What to produce :: Type out all the records word for word. Any pictures are to be left out.

Extracted information ::
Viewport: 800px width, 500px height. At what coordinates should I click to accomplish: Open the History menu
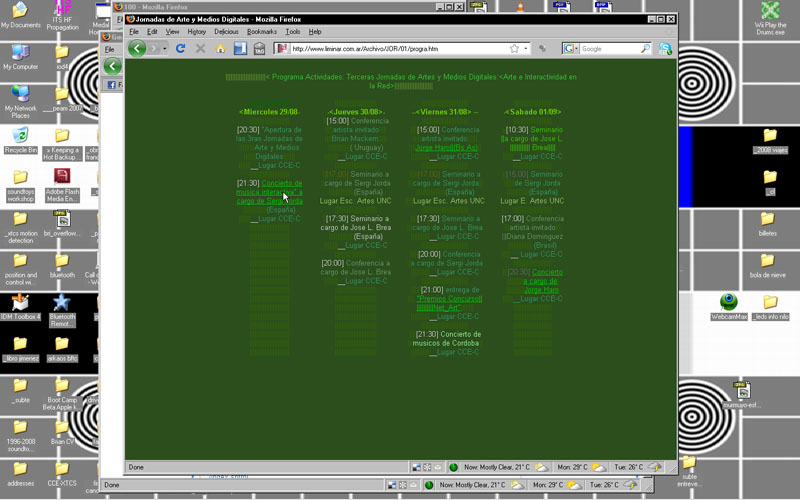tap(197, 32)
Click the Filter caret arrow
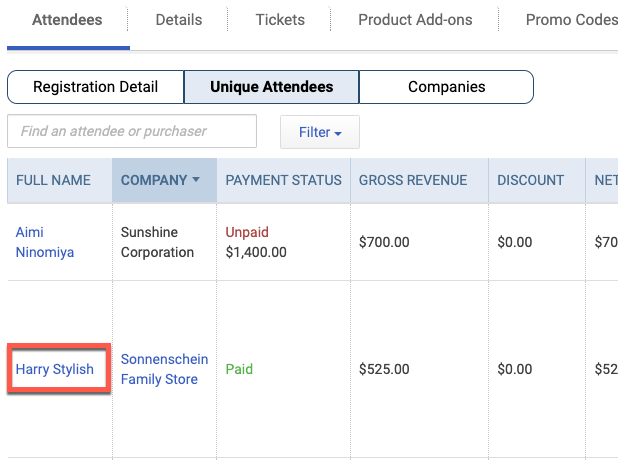 click(x=338, y=134)
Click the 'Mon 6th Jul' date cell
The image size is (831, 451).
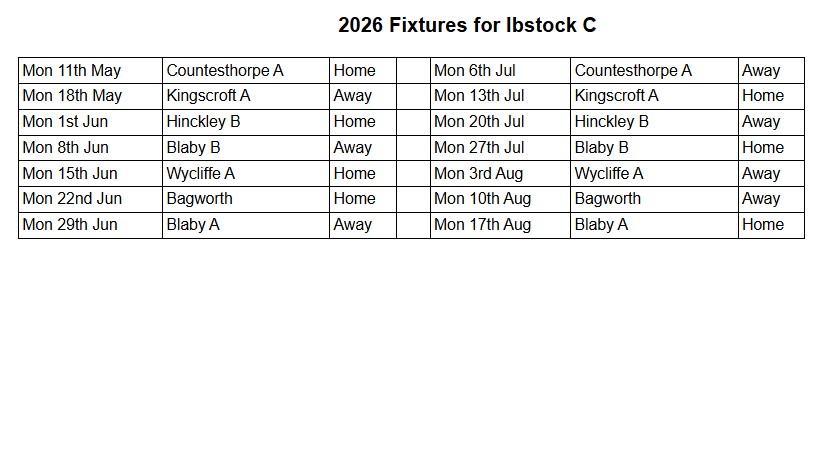coord(475,71)
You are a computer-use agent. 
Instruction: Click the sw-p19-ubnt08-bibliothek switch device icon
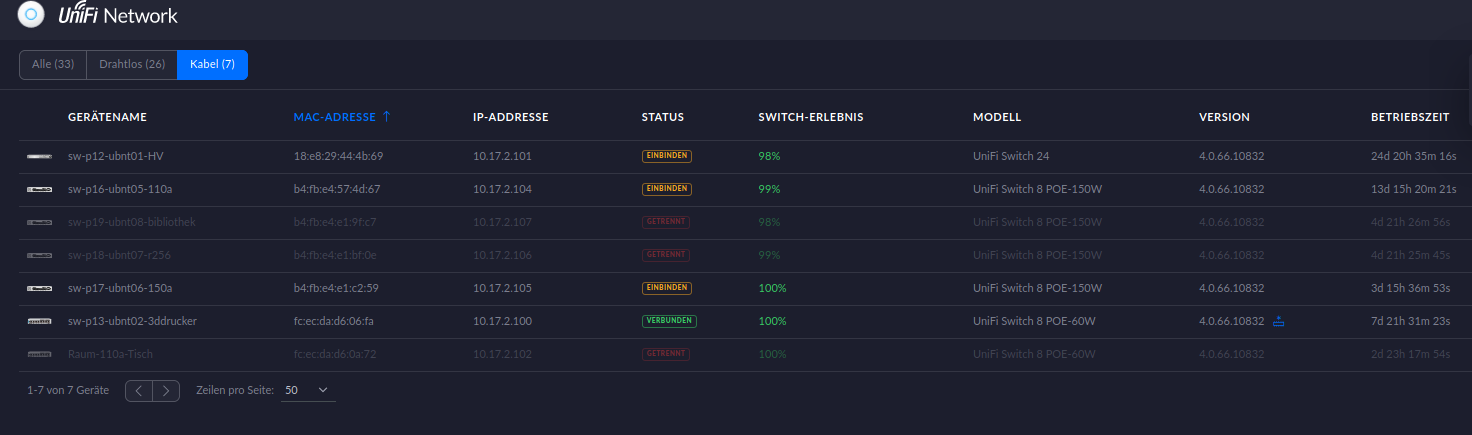pyautogui.click(x=39, y=222)
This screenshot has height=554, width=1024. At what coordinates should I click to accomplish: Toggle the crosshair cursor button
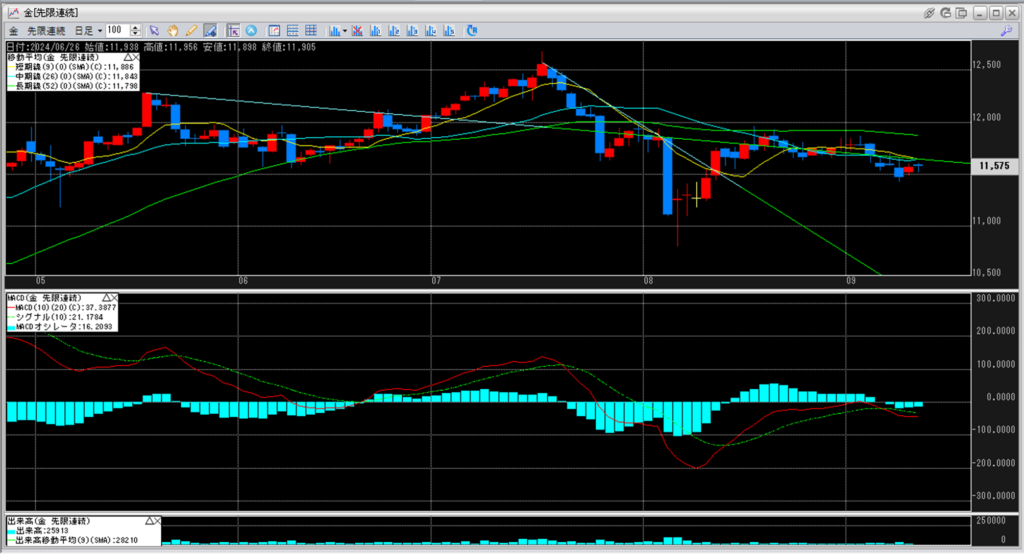232,31
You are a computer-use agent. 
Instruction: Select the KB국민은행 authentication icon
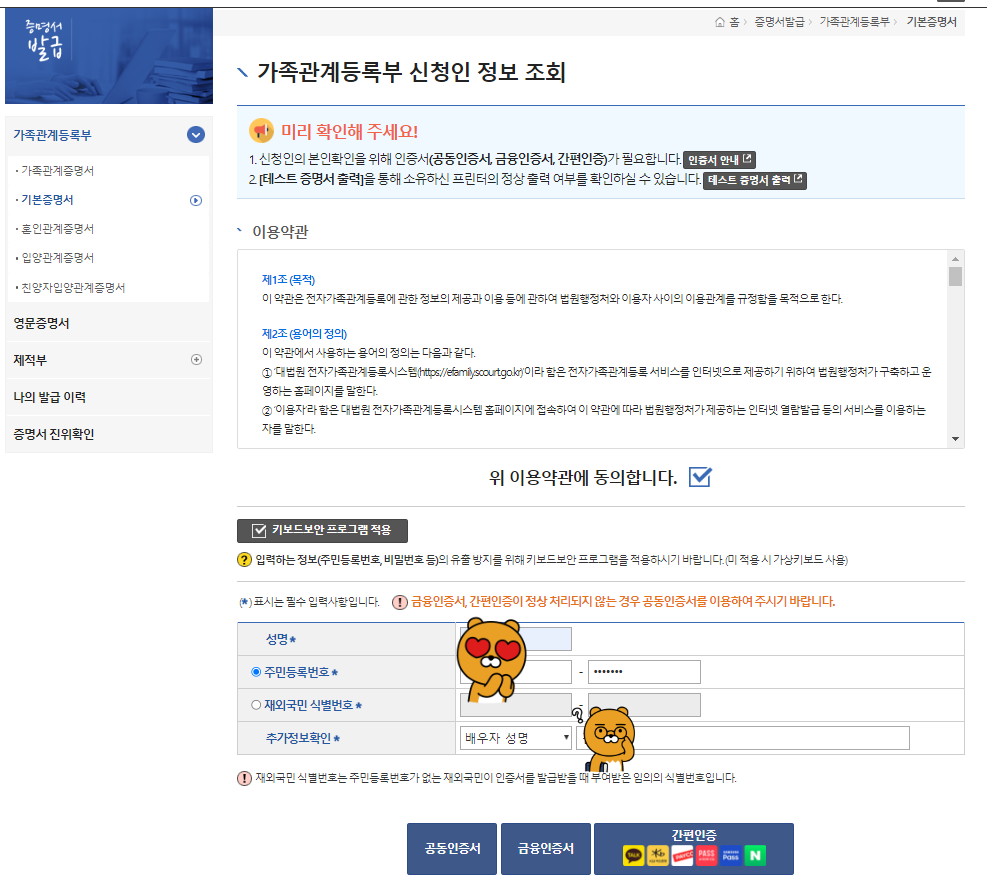click(x=658, y=855)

Exercise output ::
Viewport: 800px width, 500px height. At what coordinates should I click to accomplish: Open the History menu
tap(197, 32)
Click the Filter caret arrow
 click(x=338, y=134)
Click the 'Mon 6th Jul' date cell
The image size is (831, 451).
coord(475,71)
You are a computer-use agent. 
Instruction: Click the sw-p19-ubnt08-bibliothek switch device icon
pyautogui.click(x=39, y=222)
This screenshot has height=554, width=1024. At what coordinates should I click to accomplish: Toggle the crosshair cursor button
232,31
You are a computer-use agent. 
Instruction: Select the KB국민은행 authentication icon
click(x=658, y=855)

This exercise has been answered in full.